▶ **Task to complete**: Copy out all of the records below verbatim, line for line, without changing anything.

━━ Raw records

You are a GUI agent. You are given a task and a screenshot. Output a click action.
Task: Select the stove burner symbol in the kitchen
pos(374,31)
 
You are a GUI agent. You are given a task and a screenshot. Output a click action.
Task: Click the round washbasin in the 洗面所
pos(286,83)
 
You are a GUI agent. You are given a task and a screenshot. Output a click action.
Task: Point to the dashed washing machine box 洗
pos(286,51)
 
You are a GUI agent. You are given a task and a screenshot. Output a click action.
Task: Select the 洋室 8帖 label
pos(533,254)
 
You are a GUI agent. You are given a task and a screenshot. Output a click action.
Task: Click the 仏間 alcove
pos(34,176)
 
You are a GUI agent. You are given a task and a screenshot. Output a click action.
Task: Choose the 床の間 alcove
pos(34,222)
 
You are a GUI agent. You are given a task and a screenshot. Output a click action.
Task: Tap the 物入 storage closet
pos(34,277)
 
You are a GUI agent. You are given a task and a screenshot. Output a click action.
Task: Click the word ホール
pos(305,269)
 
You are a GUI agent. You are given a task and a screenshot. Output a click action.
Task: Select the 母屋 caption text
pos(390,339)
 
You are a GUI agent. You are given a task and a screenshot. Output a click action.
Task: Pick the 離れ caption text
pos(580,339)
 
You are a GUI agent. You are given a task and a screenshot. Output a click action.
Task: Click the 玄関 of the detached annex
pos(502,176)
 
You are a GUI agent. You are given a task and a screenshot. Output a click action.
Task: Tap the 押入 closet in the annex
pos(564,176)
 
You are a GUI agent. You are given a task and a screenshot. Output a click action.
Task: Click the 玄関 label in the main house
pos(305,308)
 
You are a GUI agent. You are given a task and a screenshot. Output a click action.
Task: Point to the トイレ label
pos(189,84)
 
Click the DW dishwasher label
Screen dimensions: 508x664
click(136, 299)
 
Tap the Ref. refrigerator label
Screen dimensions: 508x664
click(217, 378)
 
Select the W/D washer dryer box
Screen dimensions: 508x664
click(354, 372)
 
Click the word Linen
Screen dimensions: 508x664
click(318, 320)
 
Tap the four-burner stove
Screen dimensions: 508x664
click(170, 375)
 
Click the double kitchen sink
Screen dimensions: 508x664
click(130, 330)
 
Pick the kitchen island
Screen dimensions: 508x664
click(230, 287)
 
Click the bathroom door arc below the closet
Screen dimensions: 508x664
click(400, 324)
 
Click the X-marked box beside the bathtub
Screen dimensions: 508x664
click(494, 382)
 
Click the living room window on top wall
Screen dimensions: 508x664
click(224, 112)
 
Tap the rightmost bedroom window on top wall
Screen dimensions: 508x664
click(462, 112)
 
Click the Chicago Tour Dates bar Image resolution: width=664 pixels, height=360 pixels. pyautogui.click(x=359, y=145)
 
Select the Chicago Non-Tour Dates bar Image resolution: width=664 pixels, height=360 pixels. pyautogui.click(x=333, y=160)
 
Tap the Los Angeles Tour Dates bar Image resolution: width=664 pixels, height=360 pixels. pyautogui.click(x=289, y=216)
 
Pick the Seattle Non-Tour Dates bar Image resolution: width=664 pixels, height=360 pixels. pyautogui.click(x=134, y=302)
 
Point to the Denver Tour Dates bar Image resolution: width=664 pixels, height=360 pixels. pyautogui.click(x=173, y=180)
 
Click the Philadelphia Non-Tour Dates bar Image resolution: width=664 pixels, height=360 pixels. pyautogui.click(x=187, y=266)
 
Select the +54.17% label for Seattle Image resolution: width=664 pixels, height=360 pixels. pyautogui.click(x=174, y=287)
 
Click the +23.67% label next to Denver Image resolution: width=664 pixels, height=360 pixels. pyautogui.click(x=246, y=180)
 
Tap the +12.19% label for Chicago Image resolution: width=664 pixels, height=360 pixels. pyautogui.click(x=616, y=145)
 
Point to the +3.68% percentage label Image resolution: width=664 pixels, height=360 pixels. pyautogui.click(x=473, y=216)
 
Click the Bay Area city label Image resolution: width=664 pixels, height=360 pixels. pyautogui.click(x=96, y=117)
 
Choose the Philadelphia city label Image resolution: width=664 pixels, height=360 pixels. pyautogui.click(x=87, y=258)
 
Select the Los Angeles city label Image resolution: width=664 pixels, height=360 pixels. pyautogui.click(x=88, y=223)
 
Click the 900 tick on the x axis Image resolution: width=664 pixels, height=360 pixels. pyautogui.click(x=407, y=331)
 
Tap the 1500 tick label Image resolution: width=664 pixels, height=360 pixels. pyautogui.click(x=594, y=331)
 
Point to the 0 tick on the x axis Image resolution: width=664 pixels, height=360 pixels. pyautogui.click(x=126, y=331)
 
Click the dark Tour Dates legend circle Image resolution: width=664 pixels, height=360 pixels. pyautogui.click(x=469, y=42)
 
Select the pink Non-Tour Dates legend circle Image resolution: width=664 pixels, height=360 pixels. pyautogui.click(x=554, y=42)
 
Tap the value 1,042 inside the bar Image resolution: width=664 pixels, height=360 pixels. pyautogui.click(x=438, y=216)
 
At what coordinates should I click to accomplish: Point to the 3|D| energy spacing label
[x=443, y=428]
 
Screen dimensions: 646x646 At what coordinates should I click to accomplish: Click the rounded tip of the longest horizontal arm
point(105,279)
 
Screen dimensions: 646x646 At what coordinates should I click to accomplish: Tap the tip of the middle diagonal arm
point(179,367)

━━━━

▶ **Expected output**:
You are a GUI agent. You are given a task and a screenshot. Output a click action.
Task: Select the stove burner symbol in the kitchen
pos(374,31)
 
You are a GUI agent. You are given a task and a screenshot. Output a click action.
Task: Click the round washbasin in the 洗面所
pos(286,83)
 
You are a GUI agent. You are given a task and a screenshot. Output a click action.
Task: Point to the dashed washing machine box 洗
pos(286,51)
 
You are a GUI agent. You are given a task and a screenshot. Output a click action.
Task: Select the 洋室 8帖 label
pos(533,254)
 
You are a GUI agent. You are given a task and a screenshot. Output a click action.
Task: Click the 仏間 alcove
pos(34,176)
 
You are a GUI agent. You are given a task and a screenshot. Output a click action.
Task: Choose the 床の間 alcove
pos(34,222)
 
You are a GUI agent. You are given a task and a screenshot. Output a click action.
Task: Tap the 物入 storage closet
pos(34,277)
 
You are a GUI agent. You are given a task and a screenshot. Output a click action.
Task: Click the word ホール
pos(305,269)
 
You are a GUI agent. You are given a task and a screenshot. Output a click action.
Task: Select the 母屋 caption text
pos(390,339)
 
You are a GUI agent. You are given a task and a screenshot. Output a click action.
Task: Pick the 離れ caption text
pos(580,339)
 
You are a GUI agent. You are given a task and a screenshot. Output a click action.
Task: Click the 玄関 of the detached annex
pos(502,176)
 
You are a GUI agent. You are given a task and a screenshot. Output a click action.
Task: Tap the 押入 closet in the annex
pos(564,176)
 
You are a GUI agent. You are given a task and a screenshot. Output a click action.
Task: Click the 玄関 label in the main house
pos(305,308)
 
You are a GUI agent. You are given a task and a screenshot. Output a click action.
Task: Point to the トイレ label
pos(189,84)
 
Click the DW dishwasher label
Screen dimensions: 508x664
click(136, 299)
 
Tap the Ref. refrigerator label
Screen dimensions: 508x664
click(217, 378)
 
Select the W/D washer dryer box
Screen dimensions: 508x664
click(354, 372)
 
Click the word Linen
Screen dimensions: 508x664
click(318, 320)
 
Tap the four-burner stove
Screen dimensions: 508x664
click(170, 375)
 
Click the double kitchen sink
Screen dimensions: 508x664
click(130, 330)
 
Pick the kitchen island
Screen dimensions: 508x664
click(230, 287)
 
Click the bathroom door arc below the closet
Screen dimensions: 508x664
click(400, 324)
 
Click the X-marked box beside the bathtub
Screen dimensions: 508x664
click(494, 382)
 
Click the living room window on top wall
Screen dimensions: 508x664
click(224, 112)
 
Tap the rightmost bedroom window on top wall
Screen dimensions: 508x664
click(462, 112)
 
Click the Chicago Tour Dates bar Image resolution: width=664 pixels, height=360 pixels. pyautogui.click(x=359, y=145)
 
Select the Chicago Non-Tour Dates bar Image resolution: width=664 pixels, height=360 pixels. pyautogui.click(x=333, y=160)
 
Tap the Los Angeles Tour Dates bar Image resolution: width=664 pixels, height=360 pixels. pyautogui.click(x=289, y=216)
 
Pick the Seattle Non-Tour Dates bar Image resolution: width=664 pixels, height=360 pixels. pyautogui.click(x=134, y=302)
 
Point to the Denver Tour Dates bar Image resolution: width=664 pixels, height=360 pixels. pyautogui.click(x=173, y=180)
 
Click the Philadelphia Non-Tour Dates bar Image resolution: width=664 pixels, height=360 pixels. pyautogui.click(x=187, y=266)
 
Select the +54.17% label for Seattle Image resolution: width=664 pixels, height=360 pixels. pyautogui.click(x=174, y=287)
 
Click the +23.67% label next to Denver Image resolution: width=664 pixels, height=360 pixels. pyautogui.click(x=246, y=180)
 
Tap the +12.19% label for Chicago Image resolution: width=664 pixels, height=360 pixels. pyautogui.click(x=616, y=145)
 
Point to the +3.68% percentage label Image resolution: width=664 pixels, height=360 pixels. pyautogui.click(x=473, y=216)
 
Click the Bay Area city label Image resolution: width=664 pixels, height=360 pixels. pyautogui.click(x=96, y=117)
 
Choose the Philadelphia city label Image resolution: width=664 pixels, height=360 pixels. pyautogui.click(x=87, y=258)
 
Select the Los Angeles city label Image resolution: width=664 pixels, height=360 pixels. pyautogui.click(x=88, y=223)
 
Click the 900 tick on the x axis Image resolution: width=664 pixels, height=360 pixels. pyautogui.click(x=407, y=331)
 
Tap the 1500 tick label Image resolution: width=664 pixels, height=360 pixels. pyautogui.click(x=594, y=331)
 
Point to the 0 tick on the x axis Image resolution: width=664 pixels, height=360 pixels. pyautogui.click(x=126, y=331)
 
Click the dark Tour Dates legend circle Image resolution: width=664 pixels, height=360 pixels. pyautogui.click(x=469, y=42)
 
Select the pink Non-Tour Dates legend circle Image resolution: width=664 pixels, height=360 pixels. pyautogui.click(x=554, y=42)
 
Tap the value 1,042 inside the bar Image resolution: width=664 pixels, height=360 pixels. pyautogui.click(x=438, y=216)
 
At what coordinates should I click to accomplish: Point to the 3|D| energy spacing label
[x=443, y=428]
 
Screen dimensions: 646x646 At what coordinates should I click to accomplish: Click the rounded tip of the longest horizontal arm
point(105,279)
 
Screen dimensions: 646x646 At what coordinates should I click to accomplish: Tap the tip of the middle diagonal arm
point(179,367)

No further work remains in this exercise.